■ SET TASK:
Output the items from the line with "The image size is (846, 1400)." up to and including the line with "will (84, 105)." as a two-column CSV with the columns item_text and answer, one row per item. Put each value in a single quoted field and replace its line breaks with spaces.

(Dataset items)
## BEGIN
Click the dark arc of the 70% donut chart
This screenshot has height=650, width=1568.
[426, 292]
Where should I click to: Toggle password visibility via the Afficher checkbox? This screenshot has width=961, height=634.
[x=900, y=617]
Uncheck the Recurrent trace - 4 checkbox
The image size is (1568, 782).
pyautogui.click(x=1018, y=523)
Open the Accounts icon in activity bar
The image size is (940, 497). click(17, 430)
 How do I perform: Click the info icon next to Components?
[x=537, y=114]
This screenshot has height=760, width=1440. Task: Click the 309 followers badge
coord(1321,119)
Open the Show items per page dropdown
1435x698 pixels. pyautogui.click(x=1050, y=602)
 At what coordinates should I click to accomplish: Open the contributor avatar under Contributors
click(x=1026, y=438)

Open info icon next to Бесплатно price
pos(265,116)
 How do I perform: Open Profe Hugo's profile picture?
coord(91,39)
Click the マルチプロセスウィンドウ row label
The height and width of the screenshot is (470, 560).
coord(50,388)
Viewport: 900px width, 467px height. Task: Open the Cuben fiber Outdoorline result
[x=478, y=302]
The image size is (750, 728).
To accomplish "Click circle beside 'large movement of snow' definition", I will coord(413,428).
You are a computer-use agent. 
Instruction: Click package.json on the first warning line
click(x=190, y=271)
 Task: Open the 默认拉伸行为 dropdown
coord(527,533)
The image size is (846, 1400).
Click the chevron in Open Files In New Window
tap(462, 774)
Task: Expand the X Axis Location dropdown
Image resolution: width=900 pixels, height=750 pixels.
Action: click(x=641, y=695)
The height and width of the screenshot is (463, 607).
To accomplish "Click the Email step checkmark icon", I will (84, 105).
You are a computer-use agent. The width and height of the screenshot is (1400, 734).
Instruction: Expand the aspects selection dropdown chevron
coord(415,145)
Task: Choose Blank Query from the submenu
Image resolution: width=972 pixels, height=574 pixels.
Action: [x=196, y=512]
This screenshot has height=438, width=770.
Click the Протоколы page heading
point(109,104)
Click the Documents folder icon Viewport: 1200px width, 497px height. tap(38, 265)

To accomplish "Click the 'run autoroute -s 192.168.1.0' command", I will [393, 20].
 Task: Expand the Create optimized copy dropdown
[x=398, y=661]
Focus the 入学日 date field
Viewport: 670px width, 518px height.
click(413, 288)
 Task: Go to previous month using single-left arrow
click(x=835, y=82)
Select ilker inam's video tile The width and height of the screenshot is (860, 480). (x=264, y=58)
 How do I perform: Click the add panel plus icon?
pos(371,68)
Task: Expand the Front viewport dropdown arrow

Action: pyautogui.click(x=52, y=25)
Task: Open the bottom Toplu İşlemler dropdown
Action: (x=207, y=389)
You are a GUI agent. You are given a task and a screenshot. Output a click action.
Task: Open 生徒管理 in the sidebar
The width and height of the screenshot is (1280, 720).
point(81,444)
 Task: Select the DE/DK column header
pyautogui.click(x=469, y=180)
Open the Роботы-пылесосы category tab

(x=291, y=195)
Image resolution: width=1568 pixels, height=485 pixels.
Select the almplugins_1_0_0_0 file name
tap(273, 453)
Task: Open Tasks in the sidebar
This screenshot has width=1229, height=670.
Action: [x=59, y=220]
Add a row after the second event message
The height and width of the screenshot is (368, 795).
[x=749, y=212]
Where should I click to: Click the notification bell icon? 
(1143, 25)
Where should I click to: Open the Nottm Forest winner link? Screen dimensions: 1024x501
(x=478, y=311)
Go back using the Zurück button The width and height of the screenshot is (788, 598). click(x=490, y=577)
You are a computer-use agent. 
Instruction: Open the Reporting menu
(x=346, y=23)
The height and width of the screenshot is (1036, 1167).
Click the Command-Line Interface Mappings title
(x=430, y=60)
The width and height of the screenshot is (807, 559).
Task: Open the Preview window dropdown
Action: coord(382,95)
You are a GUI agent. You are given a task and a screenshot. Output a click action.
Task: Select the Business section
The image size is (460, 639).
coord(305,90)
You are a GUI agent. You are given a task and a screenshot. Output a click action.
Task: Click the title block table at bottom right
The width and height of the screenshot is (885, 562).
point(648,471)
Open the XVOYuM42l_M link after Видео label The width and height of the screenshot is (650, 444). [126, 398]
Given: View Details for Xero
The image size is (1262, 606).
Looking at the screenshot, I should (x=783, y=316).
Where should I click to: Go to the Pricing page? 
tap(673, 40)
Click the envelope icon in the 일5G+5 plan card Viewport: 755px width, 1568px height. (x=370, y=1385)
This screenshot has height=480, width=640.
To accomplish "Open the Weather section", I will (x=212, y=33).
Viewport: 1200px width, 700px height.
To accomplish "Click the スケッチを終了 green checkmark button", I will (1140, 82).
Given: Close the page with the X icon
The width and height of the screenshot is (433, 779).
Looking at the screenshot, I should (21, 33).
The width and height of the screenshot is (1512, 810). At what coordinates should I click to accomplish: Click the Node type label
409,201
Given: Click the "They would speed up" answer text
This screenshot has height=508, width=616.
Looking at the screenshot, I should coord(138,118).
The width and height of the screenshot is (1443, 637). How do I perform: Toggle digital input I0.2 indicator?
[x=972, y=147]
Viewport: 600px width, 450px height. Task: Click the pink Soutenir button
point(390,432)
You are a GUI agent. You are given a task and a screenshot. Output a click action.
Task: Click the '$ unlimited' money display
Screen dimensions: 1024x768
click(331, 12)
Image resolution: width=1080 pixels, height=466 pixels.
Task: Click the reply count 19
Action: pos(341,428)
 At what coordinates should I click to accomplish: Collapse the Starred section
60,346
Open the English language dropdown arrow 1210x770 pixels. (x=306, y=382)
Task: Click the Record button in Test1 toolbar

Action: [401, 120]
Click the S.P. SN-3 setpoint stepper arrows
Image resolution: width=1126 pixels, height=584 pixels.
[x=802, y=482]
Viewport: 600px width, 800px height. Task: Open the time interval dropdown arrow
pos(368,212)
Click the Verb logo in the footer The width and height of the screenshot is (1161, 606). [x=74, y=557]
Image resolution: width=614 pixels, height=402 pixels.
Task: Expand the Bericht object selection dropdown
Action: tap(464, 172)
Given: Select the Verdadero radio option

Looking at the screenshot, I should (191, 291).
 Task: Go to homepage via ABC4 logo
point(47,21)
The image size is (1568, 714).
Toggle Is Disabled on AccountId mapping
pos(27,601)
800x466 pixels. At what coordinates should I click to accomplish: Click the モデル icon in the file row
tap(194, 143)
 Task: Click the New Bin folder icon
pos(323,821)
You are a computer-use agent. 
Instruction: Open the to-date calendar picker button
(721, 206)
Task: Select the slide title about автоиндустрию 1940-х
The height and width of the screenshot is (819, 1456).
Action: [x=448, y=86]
## END
■ WRITTEN RESPONSE:
item_text,answer
"The image size is (846, 1400). Click the chevron in Open Files In New Window","tap(462, 774)"
"Task: Expand the X Axis Location dropdown Image resolution: width=900 pixels, height=750 pixels.","Action: click(x=641, y=695)"
"The height and width of the screenshot is (463, 607). To accomplish ""Click the Email step checkmark icon"",","I will (84, 105)."